It's no secret that Mountain View and Uber are friends, what with Google Ventures investing $258 million into the ride-sharing service in 2013. But if both companies really are developing their own ride-sharing services that use driverless cars, as some publications are saying, then these friends will turn into rivals in the future. Now, Uber might be years behind Google when it comes to autonomous cars, but TechCrunch says the company's teaming up with Carnegie Mellon scientists to develop its own technology. While the ride-sharing service didn't go into detail when it announced the partnership earlier, TC reports Uber is building a robotics research lab in Pittsburgh, PA for the newly hired lead engineers, scientists and commercialization experts.
Carnegie Mellon's scientists are known for creating advanced, autonomous robots and even Mars rovers, so they definitely have the skills to get it done, especially if they were truly hired en masse.
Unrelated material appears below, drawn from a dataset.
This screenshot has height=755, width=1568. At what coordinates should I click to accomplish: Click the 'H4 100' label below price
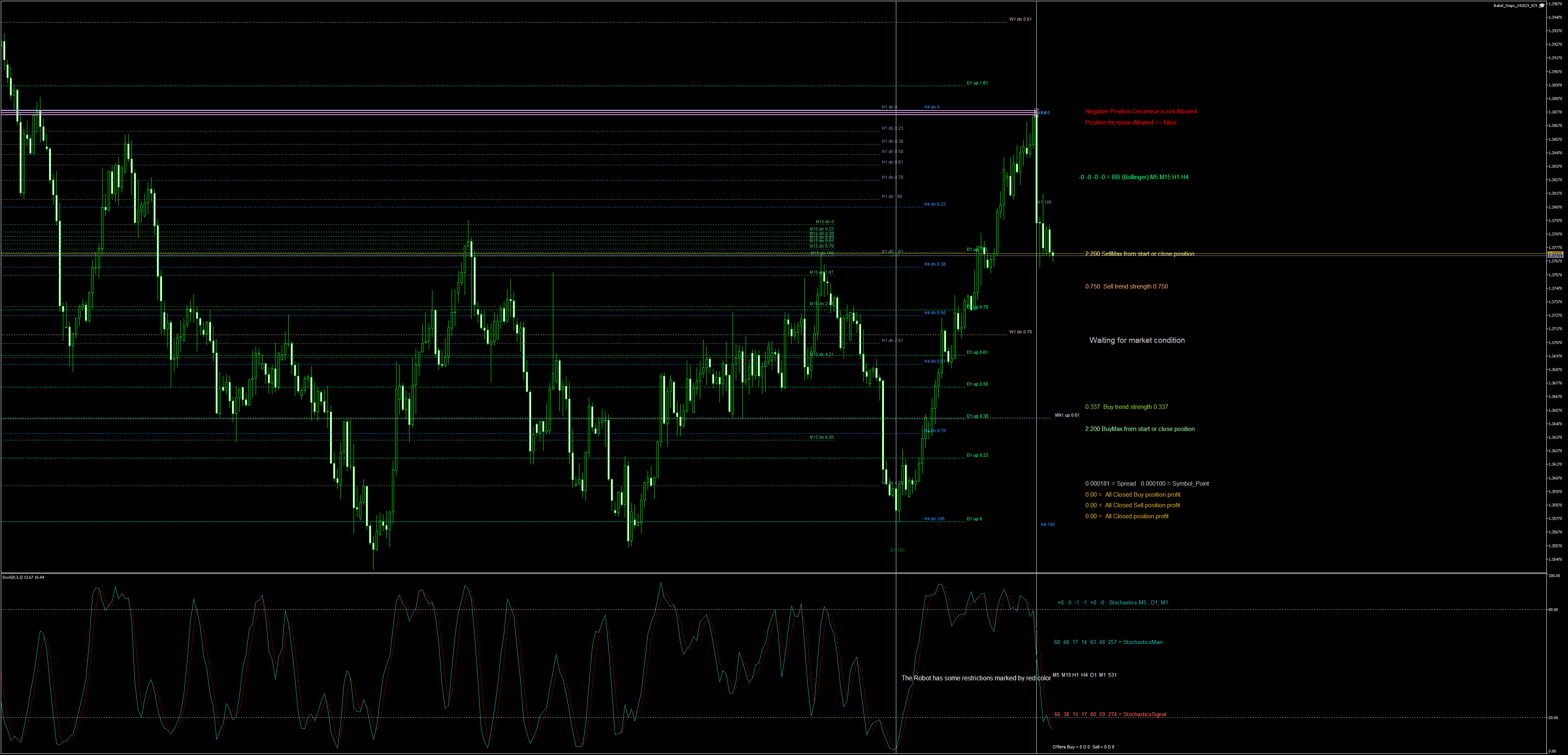1047,524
TC even says Uber has begun putting together engineering workstations worth several hundred thousand dollars for its new employees, so they can begin developing the core technology necessary to build a fleet of driverless taxis. Uber CEO Travis Kalanick mentioned in the past that he'd replace human drivers with autonomous cars if possible and that fares would be cheaper if that happens. Add that to the fact that the company's now valued at around $40 billion, and this report's not that hard to believe.
Google, on the other hand, has been working on a ride-hailing app "most likely in conjunction with its long-in-development driverless car project" for a quite a while now, according to Bloomberg. Its employees have reportedly been test driving it for the company, so David Drummond (Google's chief legal office who also joined Uber's board of directors after Mountain View's investment) was able to show Uber some screenshots of the app, perhaps in the essence of transparency.
While Mountain View hasn't confirmed this piece of info yet, it has talked about using its driverless cars as a taxi service before. At this year's Detroit Auto Show, for instance, Chris Urmson (who leads Google's self-driving car project) said there's a possibility for its autonomous cars to be used as a shared vehicle. Just like current ride-sharing services, you'd be able to call one through an app and ask it to take you to your destination.
Bloomberg says the Uber board is now debating whether to ask Drummond to resign, and its executives are "deeply concerned" that Google is about to become its staunchest rival. Aside from Google having a lot more money, Uber relies heavily on the former's map data (its app was even integrated into Google Maps, if you recall), and losing access to it would be devastating. The publication also notes that a recent Google Now update adds data from Lyft, but not from Uber. Whether that means the companies' relationship has already soured remains to be seen, but thus far, Google still seems to consider both Lyft and Uber as friends.